The task:
Please copy each line of the material below that contains the word "your".

[Records supplied start]

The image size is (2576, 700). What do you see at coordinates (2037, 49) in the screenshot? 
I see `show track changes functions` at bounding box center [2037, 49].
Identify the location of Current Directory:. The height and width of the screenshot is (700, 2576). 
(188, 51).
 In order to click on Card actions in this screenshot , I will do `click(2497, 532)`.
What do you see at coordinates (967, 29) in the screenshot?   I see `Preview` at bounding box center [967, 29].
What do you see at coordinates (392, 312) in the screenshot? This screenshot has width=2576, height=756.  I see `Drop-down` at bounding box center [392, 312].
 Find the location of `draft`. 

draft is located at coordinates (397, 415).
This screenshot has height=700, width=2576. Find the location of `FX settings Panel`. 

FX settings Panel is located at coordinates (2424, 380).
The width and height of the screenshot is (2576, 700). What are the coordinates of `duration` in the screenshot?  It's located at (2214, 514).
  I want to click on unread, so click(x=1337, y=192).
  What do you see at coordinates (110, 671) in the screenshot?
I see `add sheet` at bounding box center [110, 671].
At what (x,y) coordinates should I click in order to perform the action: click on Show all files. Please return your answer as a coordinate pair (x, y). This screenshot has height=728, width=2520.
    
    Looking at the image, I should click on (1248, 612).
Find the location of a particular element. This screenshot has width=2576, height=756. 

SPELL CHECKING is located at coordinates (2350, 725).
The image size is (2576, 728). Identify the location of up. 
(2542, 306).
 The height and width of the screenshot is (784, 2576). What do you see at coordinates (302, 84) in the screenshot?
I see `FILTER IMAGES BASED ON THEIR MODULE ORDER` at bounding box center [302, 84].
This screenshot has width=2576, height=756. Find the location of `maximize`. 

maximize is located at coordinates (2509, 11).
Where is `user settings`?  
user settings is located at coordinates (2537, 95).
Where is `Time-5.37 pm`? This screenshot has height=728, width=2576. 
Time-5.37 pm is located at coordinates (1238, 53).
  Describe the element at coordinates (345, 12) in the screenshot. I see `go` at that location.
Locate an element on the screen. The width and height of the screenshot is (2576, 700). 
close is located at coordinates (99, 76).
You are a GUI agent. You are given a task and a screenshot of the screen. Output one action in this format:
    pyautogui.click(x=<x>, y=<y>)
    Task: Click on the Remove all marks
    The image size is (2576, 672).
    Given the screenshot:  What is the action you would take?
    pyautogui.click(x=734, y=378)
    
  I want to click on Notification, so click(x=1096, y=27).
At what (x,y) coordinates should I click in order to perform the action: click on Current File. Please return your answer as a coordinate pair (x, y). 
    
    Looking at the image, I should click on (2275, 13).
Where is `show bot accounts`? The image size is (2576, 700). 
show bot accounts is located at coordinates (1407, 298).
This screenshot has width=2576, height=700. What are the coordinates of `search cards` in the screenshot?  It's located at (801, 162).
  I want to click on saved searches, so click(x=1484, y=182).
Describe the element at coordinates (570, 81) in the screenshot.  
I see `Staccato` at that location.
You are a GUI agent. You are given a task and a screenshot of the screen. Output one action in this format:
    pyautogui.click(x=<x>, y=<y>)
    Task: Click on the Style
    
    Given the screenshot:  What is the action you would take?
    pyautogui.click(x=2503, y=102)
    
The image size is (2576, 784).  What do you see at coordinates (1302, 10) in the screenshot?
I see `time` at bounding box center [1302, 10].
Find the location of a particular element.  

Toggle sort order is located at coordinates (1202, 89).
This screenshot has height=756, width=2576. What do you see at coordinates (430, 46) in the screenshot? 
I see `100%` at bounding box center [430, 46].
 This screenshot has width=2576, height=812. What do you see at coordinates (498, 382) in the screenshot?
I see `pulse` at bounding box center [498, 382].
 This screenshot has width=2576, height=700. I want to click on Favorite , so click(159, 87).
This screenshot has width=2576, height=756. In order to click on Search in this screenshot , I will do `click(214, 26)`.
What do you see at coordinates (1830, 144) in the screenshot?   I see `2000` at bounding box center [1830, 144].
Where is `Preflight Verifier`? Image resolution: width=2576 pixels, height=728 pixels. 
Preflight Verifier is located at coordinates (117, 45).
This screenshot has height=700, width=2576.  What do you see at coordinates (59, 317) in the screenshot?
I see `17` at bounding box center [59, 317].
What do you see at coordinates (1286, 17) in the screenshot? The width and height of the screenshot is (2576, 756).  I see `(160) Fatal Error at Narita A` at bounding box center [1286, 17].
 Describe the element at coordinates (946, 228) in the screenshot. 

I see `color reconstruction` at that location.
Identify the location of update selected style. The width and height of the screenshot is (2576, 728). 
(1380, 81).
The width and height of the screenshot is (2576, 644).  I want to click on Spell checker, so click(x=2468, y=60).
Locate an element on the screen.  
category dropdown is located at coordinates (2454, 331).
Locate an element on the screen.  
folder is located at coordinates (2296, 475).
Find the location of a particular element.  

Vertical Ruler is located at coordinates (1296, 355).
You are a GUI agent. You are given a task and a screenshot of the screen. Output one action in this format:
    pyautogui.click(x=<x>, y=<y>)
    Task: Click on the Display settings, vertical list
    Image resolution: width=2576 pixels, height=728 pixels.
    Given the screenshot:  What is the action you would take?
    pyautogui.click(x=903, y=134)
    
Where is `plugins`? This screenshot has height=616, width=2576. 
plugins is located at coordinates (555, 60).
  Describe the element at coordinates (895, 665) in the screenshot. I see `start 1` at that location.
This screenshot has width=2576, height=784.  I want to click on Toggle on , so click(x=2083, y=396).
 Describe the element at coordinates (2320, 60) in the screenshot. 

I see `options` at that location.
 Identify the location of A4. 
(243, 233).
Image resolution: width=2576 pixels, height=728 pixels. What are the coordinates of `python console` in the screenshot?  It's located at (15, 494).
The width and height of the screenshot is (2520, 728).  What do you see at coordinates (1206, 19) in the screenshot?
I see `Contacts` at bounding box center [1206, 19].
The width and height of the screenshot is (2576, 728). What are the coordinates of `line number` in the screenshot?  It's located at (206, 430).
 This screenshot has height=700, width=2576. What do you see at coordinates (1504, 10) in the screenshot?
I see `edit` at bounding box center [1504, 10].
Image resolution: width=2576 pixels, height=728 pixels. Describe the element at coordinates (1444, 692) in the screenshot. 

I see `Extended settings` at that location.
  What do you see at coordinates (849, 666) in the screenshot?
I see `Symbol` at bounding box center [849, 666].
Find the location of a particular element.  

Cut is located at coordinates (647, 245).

[Records supplied end]

Answer for the task:
At what (x,y) coordinates should I click in order to perform the action: click on Show all files. Please return your answer as a coordinate pair (x, y). This screenshot has height=728, width=2520.
At what (x,y) coordinates should I click in order to perform the action: click on Current File. Please return your answer as a coordinate pair (x, y). 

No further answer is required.